- Exercise brief -
Could you print the lines below exactly, from the one holding "Collapse the doc" through the last line, with no other output?

- Supplied data -

┄┄┄┄┄┄

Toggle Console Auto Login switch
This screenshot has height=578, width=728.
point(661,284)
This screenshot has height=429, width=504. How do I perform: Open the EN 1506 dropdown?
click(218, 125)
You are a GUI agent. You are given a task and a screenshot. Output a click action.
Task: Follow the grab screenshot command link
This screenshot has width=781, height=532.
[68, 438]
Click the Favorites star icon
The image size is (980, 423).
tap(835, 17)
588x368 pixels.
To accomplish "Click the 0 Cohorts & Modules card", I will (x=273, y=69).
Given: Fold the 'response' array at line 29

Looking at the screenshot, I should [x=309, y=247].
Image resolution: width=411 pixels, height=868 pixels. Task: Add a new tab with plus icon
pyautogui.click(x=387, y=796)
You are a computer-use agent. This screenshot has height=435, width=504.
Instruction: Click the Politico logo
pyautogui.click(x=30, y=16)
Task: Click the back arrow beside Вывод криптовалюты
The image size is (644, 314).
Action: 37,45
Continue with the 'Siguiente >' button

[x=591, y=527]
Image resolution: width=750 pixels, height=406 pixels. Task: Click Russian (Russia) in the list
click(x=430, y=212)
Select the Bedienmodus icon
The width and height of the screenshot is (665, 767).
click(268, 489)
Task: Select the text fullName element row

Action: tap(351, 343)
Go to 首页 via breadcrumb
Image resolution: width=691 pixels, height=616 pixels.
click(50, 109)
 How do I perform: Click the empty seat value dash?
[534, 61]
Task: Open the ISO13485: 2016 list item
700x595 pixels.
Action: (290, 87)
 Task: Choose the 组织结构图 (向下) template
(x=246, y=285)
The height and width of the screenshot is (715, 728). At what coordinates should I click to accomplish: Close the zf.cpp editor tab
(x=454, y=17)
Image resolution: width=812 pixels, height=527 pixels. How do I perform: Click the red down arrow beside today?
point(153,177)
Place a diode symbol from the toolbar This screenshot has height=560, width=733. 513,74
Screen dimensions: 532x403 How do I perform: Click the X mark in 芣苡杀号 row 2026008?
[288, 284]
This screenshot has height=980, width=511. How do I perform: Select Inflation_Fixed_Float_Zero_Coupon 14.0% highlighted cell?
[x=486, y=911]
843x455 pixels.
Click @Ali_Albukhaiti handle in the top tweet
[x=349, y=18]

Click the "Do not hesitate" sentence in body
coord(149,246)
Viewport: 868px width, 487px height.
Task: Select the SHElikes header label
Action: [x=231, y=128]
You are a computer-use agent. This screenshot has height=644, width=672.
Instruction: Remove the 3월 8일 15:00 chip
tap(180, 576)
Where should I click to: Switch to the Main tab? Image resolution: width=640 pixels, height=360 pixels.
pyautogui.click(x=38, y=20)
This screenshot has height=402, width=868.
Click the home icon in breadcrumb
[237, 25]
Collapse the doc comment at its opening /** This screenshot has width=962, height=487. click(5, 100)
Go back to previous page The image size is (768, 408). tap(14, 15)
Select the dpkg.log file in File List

┄┄┄┄┄┄

- Task response -
Collapse the doc comment at its opening /** This screenshot has width=962, height=487. click(5, 100)
Go back to previous page The image size is (768, 408). tap(14, 15)
Select the dpkg.log file in File List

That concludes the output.